Closed iamareebjamal closed 2 years ago
xavfernandez
commented
4 years ago Hello @iamareebjamal,
If I understand correctly your Dockerfile basically installs https://github.com/fossasia/open-event-server/blob/b7ba05cfaefdc257e9ae07d264044668dadffce5/requirements/common.txt and nothing in there depends on importlib_metadata so having it installed was a bug that was fixed in the patch version ?
iamareebjamal
commented
4 years ago No, the problem is not related to importlib_metadata. You change importlib_metadata to any library which is built during install
Also, importlib_metadata is a transitive dependency of several of our dependencies.
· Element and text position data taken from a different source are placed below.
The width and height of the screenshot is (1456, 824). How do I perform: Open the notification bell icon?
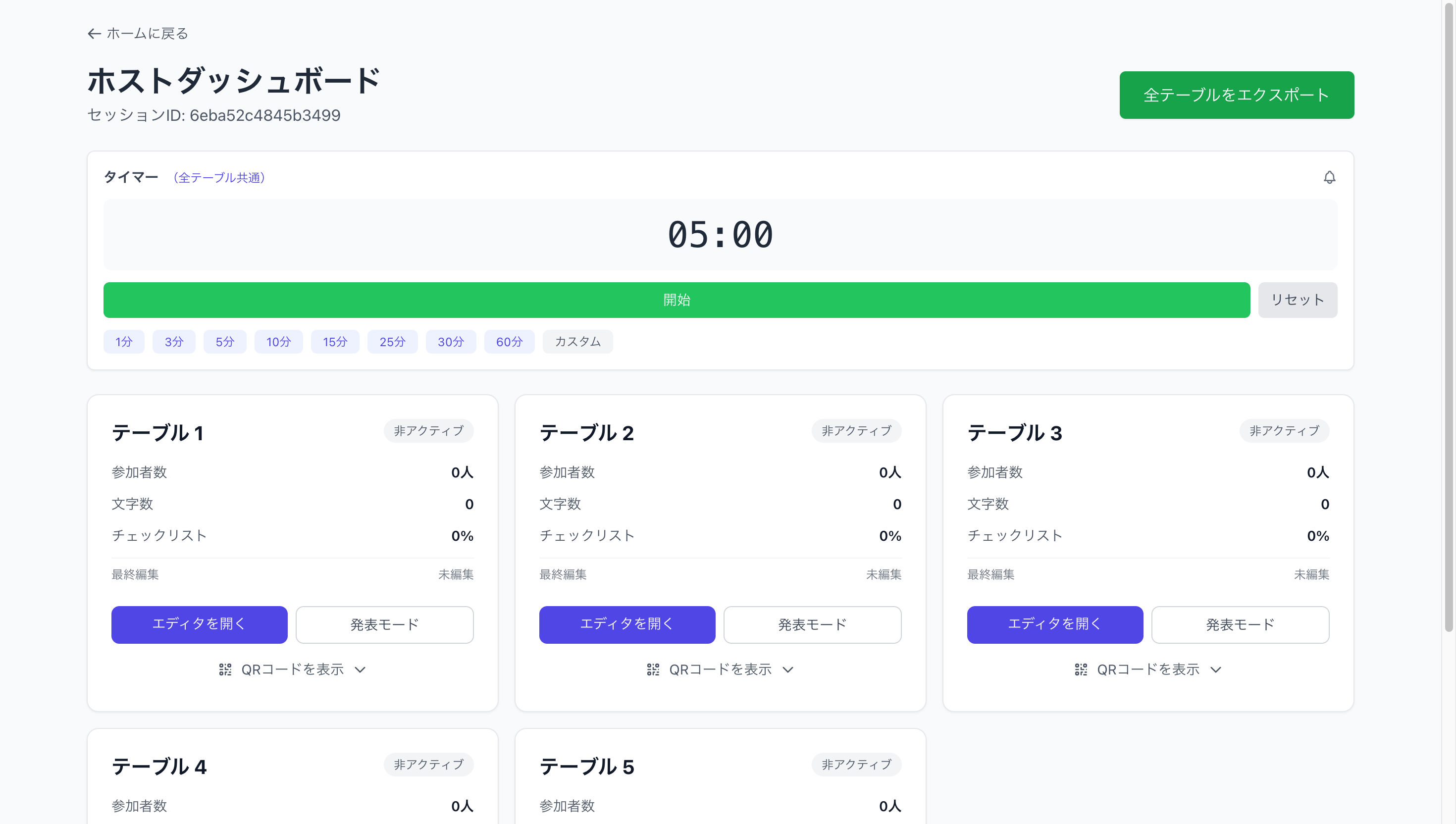pyautogui.click(x=1329, y=177)
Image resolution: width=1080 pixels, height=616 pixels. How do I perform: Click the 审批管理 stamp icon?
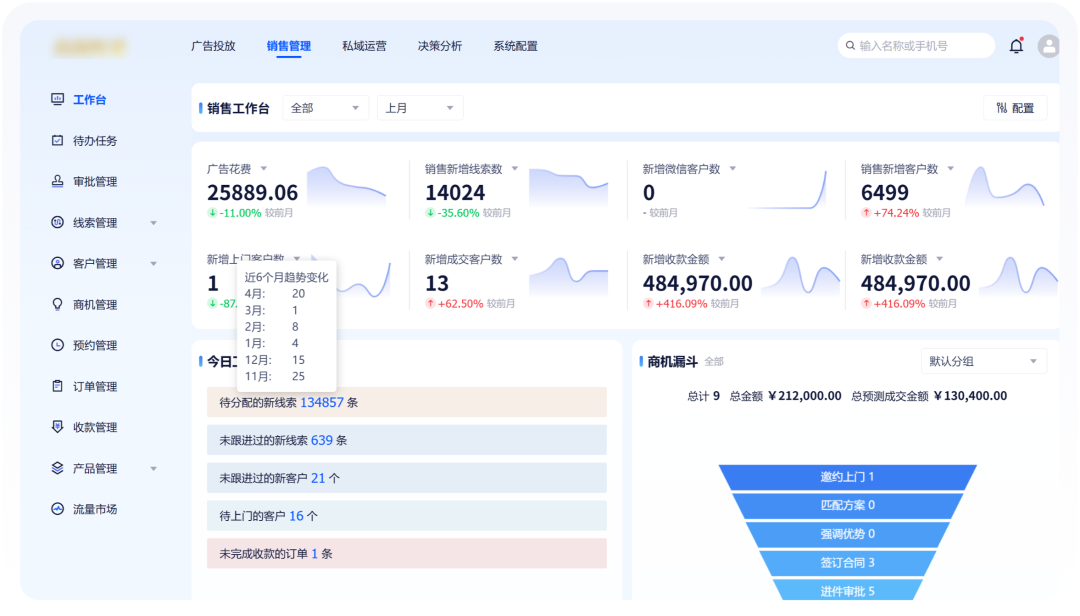click(57, 182)
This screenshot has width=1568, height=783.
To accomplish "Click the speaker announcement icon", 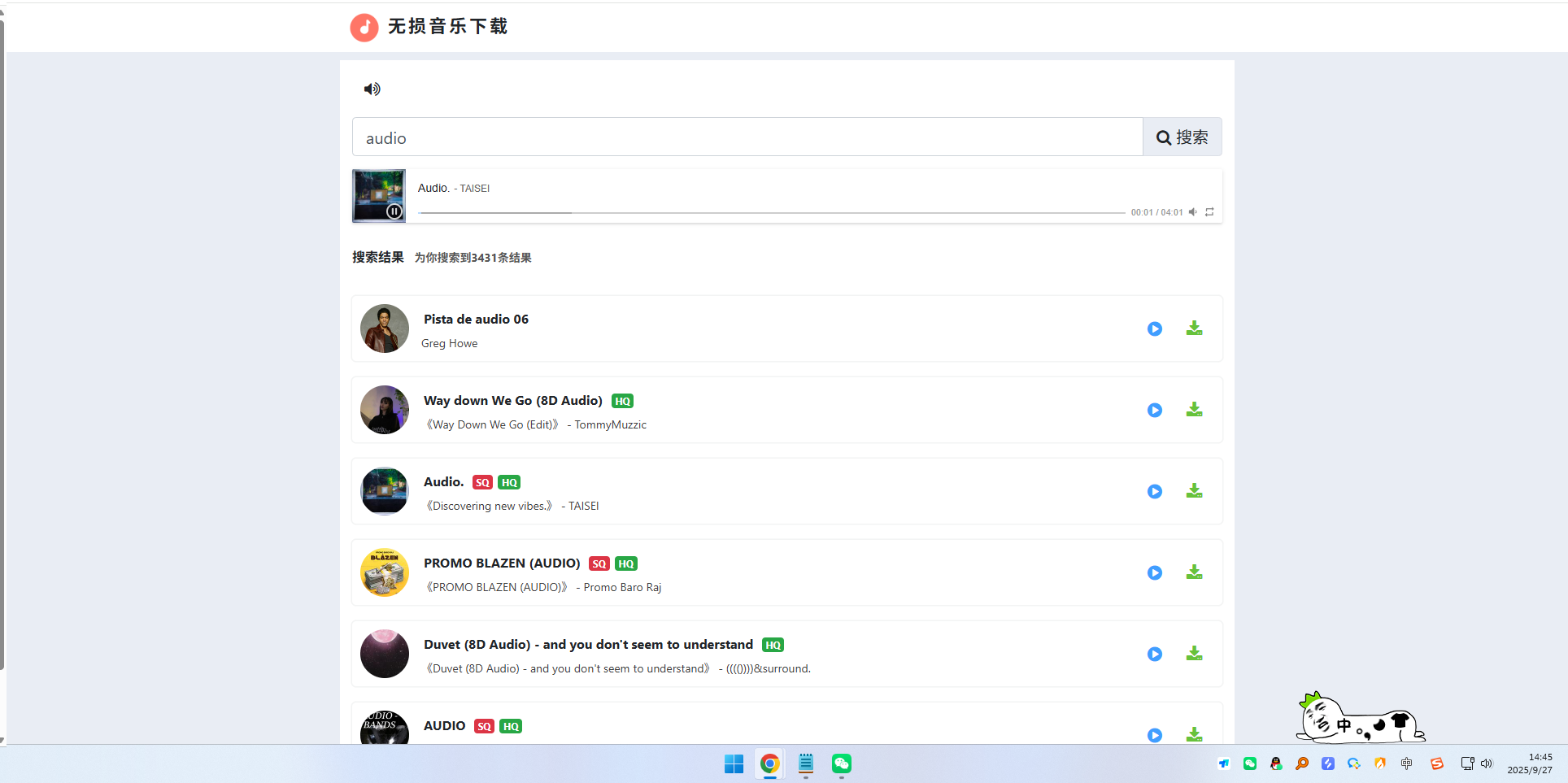I will pos(372,89).
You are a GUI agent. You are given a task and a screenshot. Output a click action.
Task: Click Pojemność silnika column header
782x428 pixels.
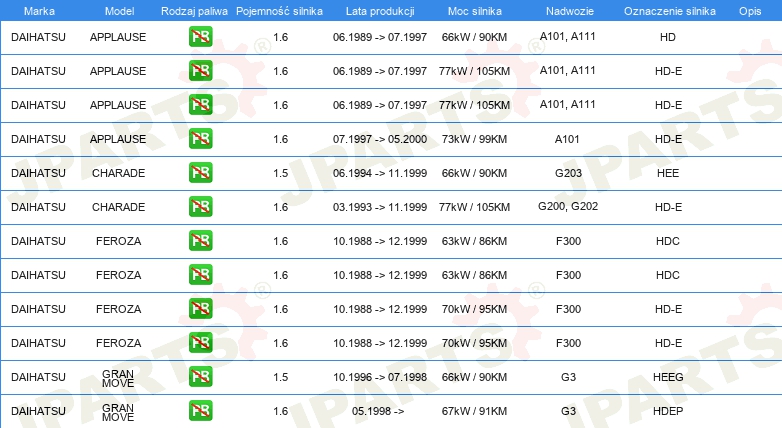(279, 11)

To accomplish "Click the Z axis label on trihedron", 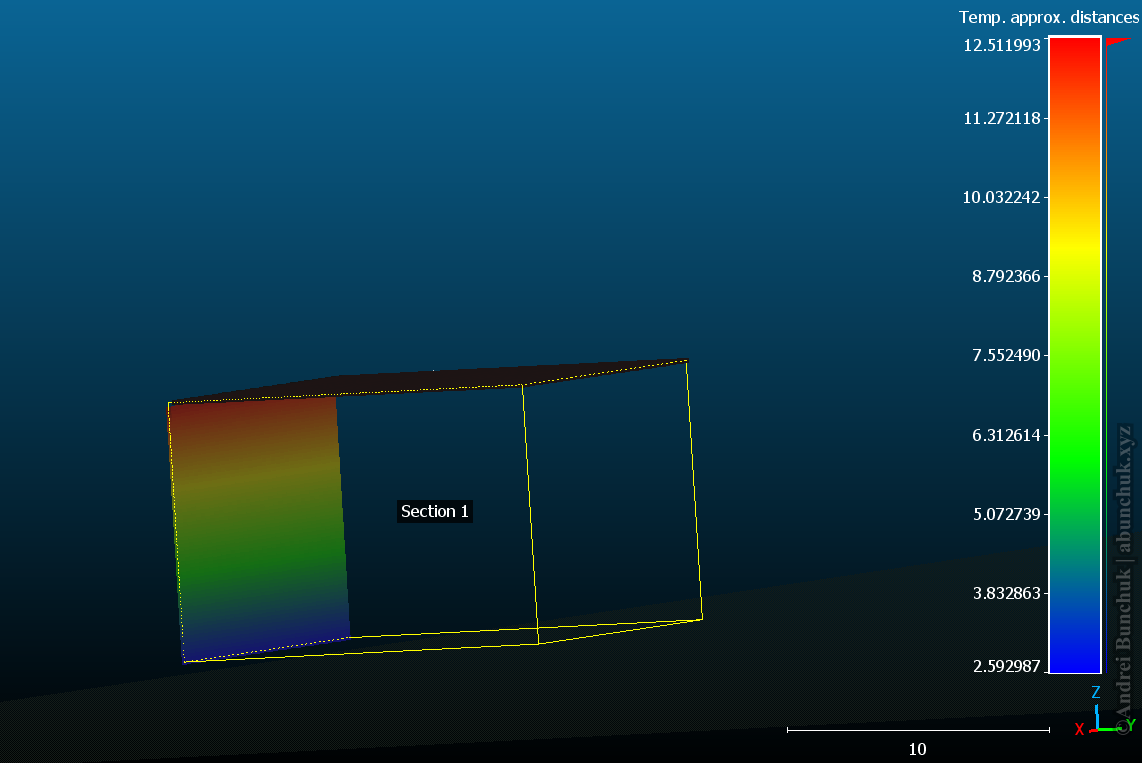I will click(1096, 693).
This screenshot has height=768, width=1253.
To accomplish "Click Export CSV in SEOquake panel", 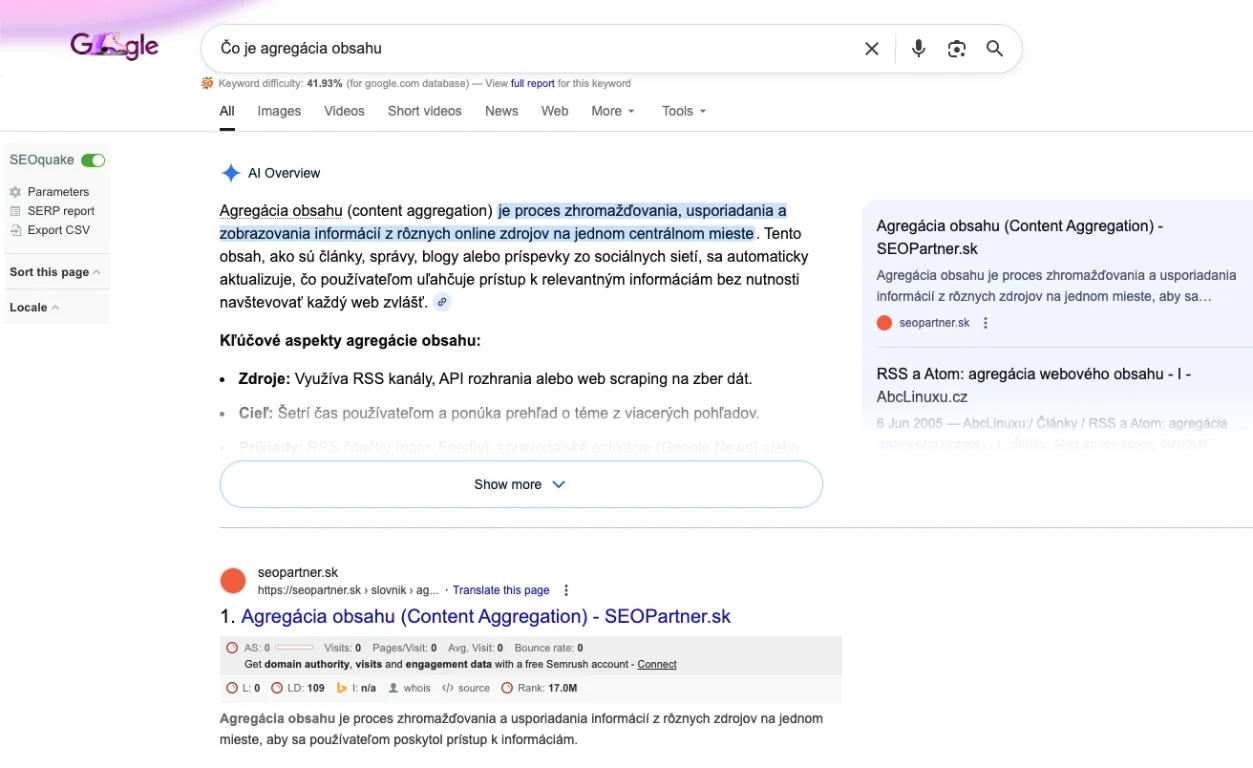I will click(x=58, y=230).
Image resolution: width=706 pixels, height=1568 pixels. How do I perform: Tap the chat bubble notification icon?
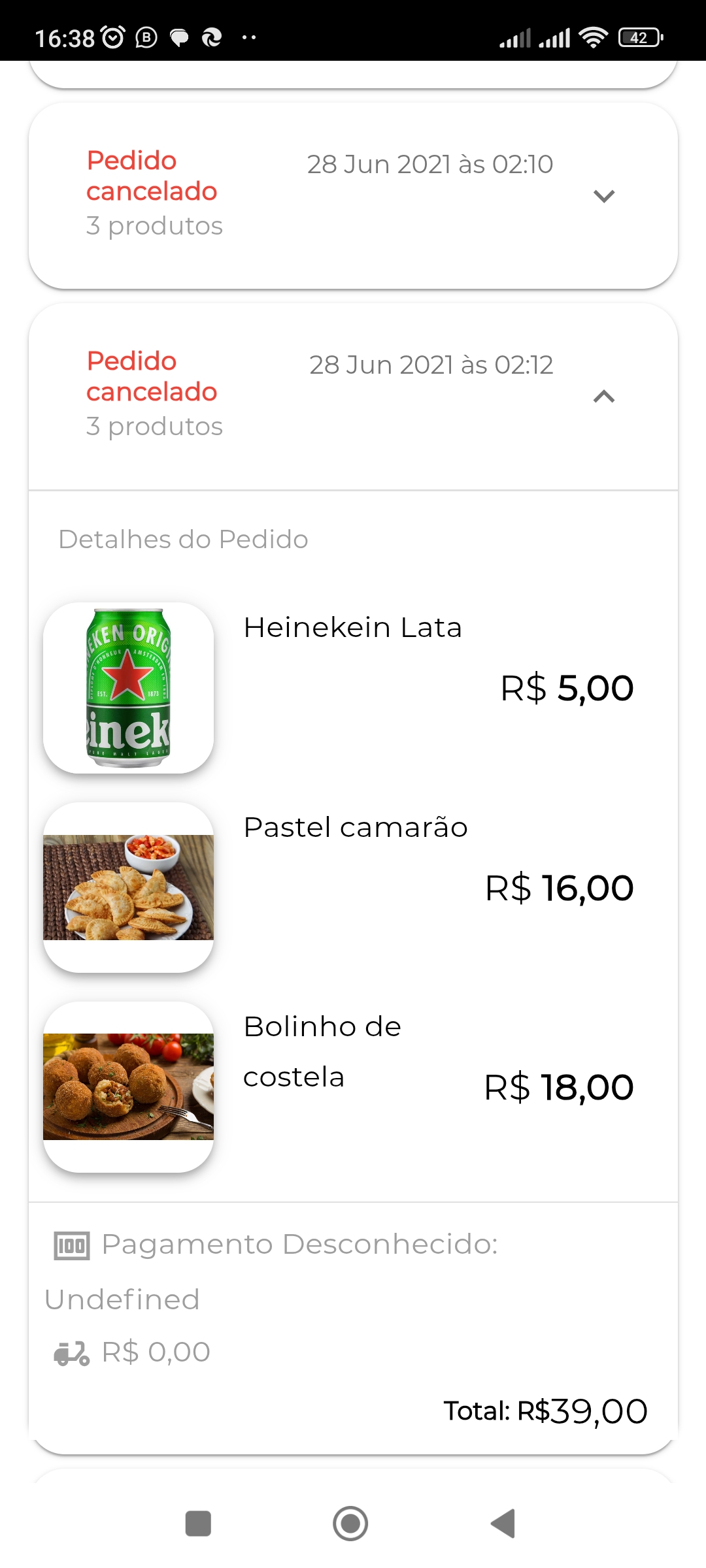pos(179,38)
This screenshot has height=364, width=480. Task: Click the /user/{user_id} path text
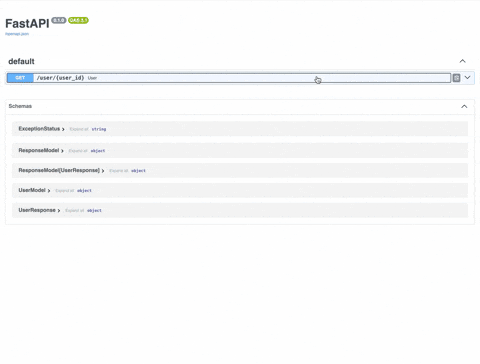click(60, 78)
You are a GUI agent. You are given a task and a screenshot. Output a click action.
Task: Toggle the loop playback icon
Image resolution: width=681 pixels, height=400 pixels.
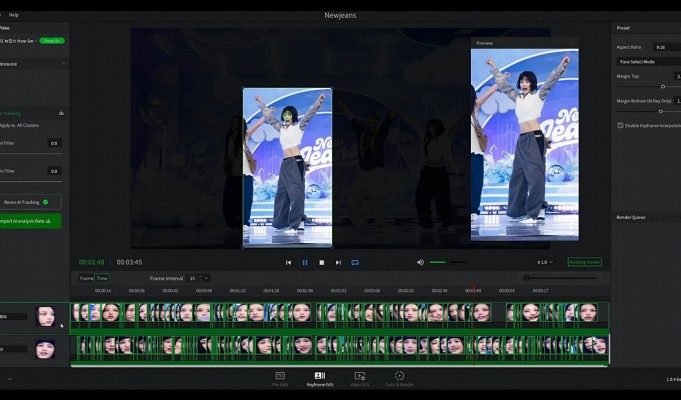point(354,262)
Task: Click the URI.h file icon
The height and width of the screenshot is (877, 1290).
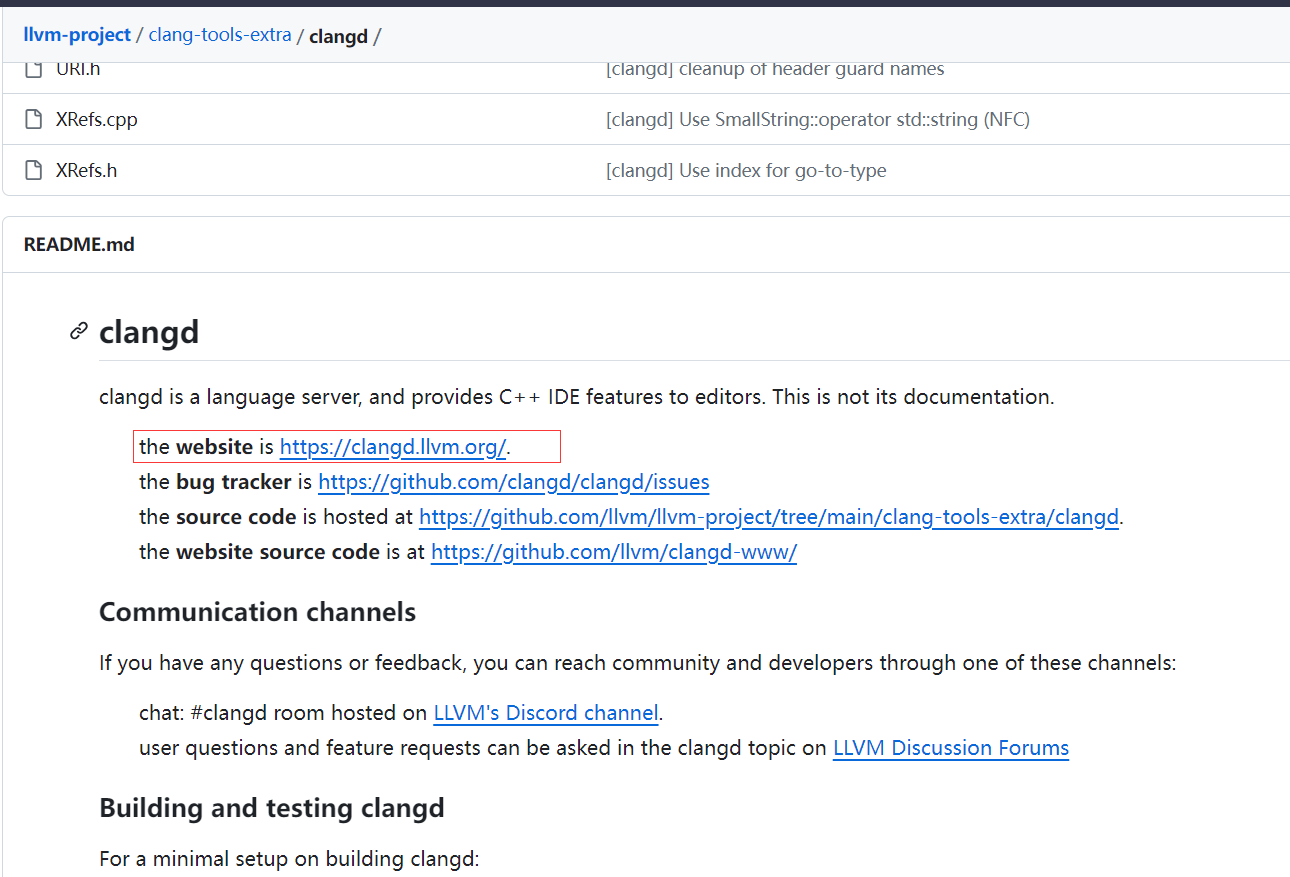Action: pos(34,69)
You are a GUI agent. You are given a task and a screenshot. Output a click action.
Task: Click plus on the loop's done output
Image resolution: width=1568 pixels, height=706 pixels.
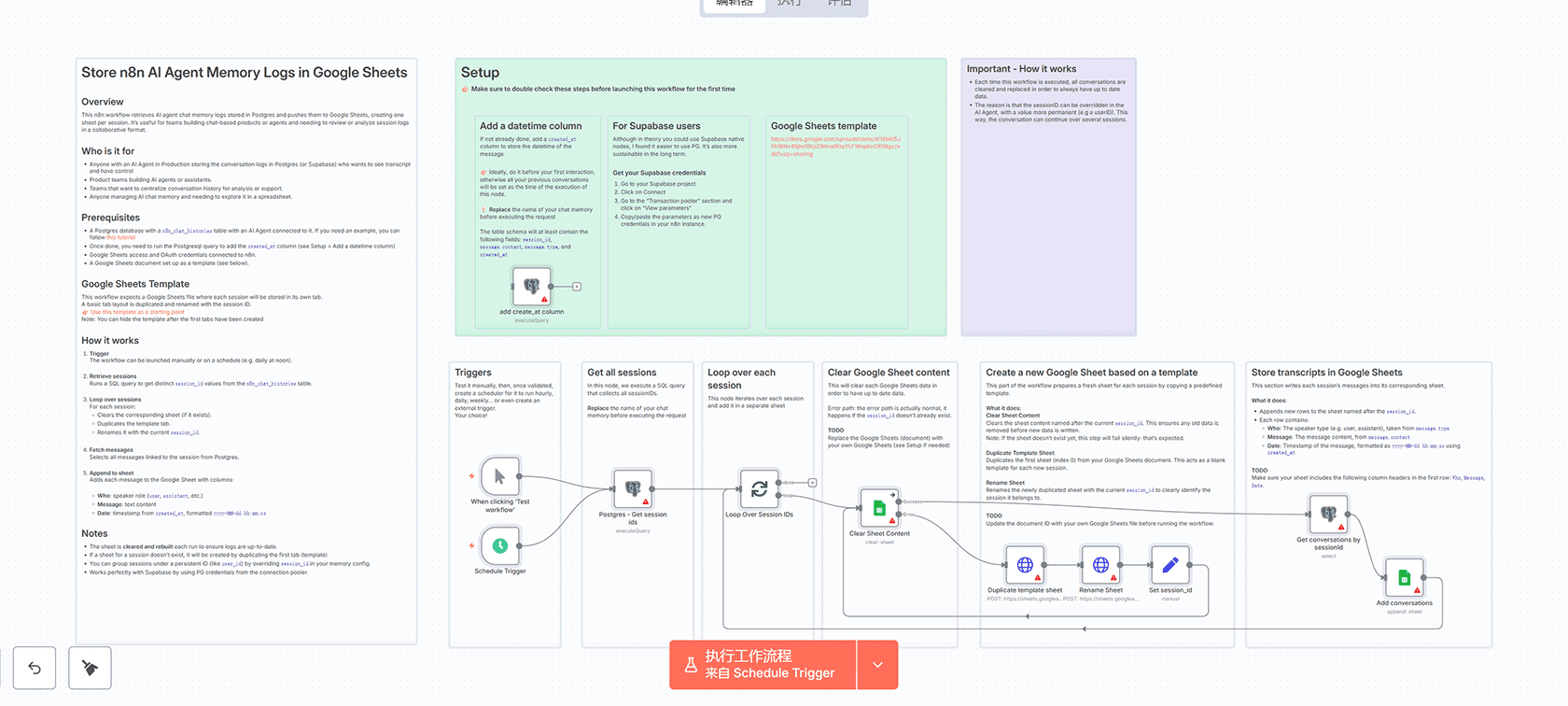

I can provide a pipdeptree if it helps. Many direct dependencies weren't installed as well
xavfernandez
commented
4 years ago I can provide a pipdeptree if it helps.
It would :+1:
iamareebjamal
commented
4 years ago https://www.diffchecker.com/ryCo05HG
19.3
pradyunsg
commented
4 years ago @iamareebjamal Hi! I've edited your bug report to read more easily (shorter sentences, imperative tone) and to tone down some of the wording used.
Using all caps (equivalent to shouting via text) isn't a good move when you're asking for help from volunteers who do this stuff because they find it fun. :)
If you have any concerns with that, please file a new issue on pip or drop me an email on {username}@gmail.com.
pradyunsg
commented
4 years ago Looking at the diff between the release tags: https://github.com/pypa/pip/compare/19.3...19.3.1
I think what broke your usecase was the fact that we fixed a major bug in PEP 517 based builds. I'd have liked to have made that fix in 19.3 but I didn't have the bandwidth to and AFAICT, that fix was fairly innocuous. I'm not sure there's anything actionable now for pip, other than acknowledging that cached docker containers that were built earlier, should be invalidated since a bug in pip's build process was fixed which affects how we can use the cache.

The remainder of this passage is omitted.